::: Provided records :::
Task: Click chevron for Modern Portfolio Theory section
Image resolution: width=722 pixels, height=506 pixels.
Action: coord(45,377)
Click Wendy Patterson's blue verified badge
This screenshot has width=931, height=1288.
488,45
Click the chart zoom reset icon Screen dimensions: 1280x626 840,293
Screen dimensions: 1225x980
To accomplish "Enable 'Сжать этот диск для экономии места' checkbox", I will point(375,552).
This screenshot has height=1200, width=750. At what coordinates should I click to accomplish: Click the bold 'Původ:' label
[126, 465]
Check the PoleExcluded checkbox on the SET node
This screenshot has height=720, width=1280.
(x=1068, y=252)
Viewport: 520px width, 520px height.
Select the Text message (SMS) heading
:::
Problem — Filter the entries above down to the lines containing the word "dimensions".

Solution for this problem —
Click the chart zoom reset icon Screen dimensions: 1280x626 840,293
Screen dimensions: 1225x980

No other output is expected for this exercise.